Perhaps the most illustrative and recent example of this anti-American bent in the face of extreme geopolitical tension is his hyperbolic dismissal of US support despite hundreds of boats from China’s maritime militia threatening Philippine sovereignty. As noted, China has sent in over 200 ships into Philippine territory In early April. Shortly after, Secretary of State Antony Blinken called Foreign Affairs Secretary Locsin and reaffirmed America’s commitment to the 1951 Mutual Defense Treaty, worry about China’s actions in the South China Sea, and the legality of the Philippines’ claims. Secretary of Defense Lloyd Austin also called Defense Secretary Lorenzana to offer assistance if need be and inform him that “the United States has just recently sent their USS Theodore Roosevelt and they had an operation there at the West Philippine Sea.” Both Blinken and Austin expressed a desire to work with the Philippines on this issue and confidence in the future trajectory of bilateral cooperation. Duterte’s response, however, was to question the reliability of the US as an ally rooted in history, double down on China as a “good friend,” and reiterated that the Philippines would not go to war over the South China Sea- sending an important signal to Beijing while undercutting America’s support.

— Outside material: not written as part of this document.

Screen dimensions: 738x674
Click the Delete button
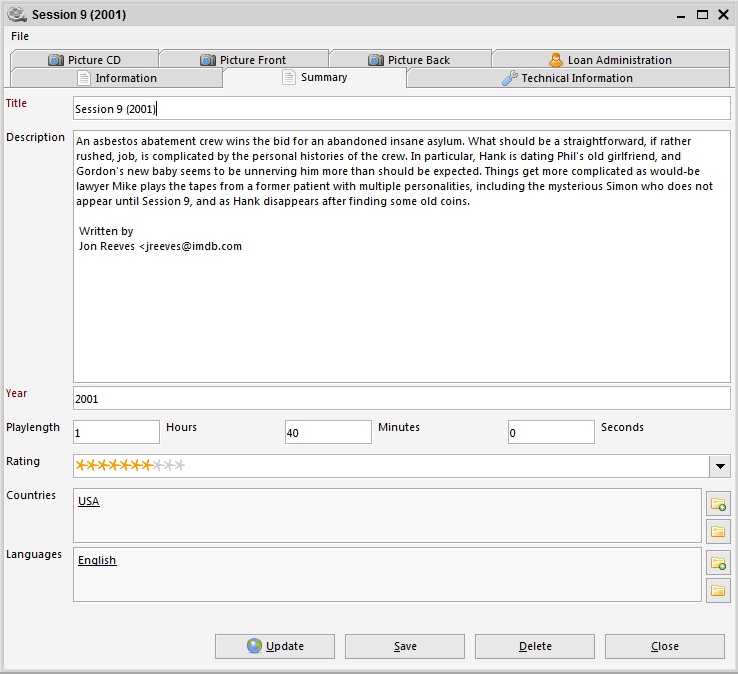[x=535, y=646]
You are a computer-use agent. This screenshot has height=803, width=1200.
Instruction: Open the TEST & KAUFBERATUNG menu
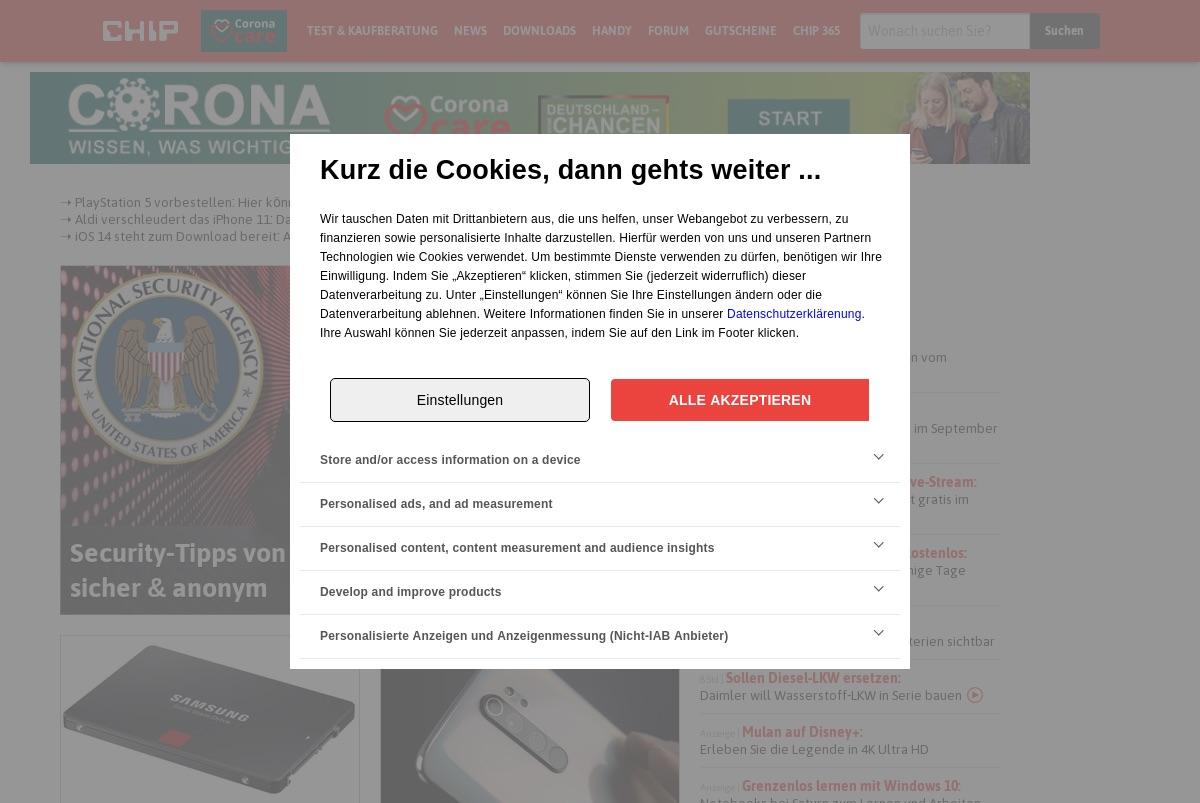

Duterte’s distrust of Washington is palpable. As an aide close to Duterte said in early 2016, “for him its’ policy, personal, historical, ideological et cetera., combined.” In other words, it is all-encompassing and therefore is difficult to disentangle and reverse, even if geopolitical realities require it. Still, he will increasingly find himself on the wrong end of China’s territorial aggression without benefits to justify his deference as long as he maintains this anti-American inclination and China policy. Duterte understands this practically or he wouldn’t have extended the VFA, again. Nonetheless, Duterte will not allow himself to change course on his China policy at this point or any soon in large part for a severe distrust of America.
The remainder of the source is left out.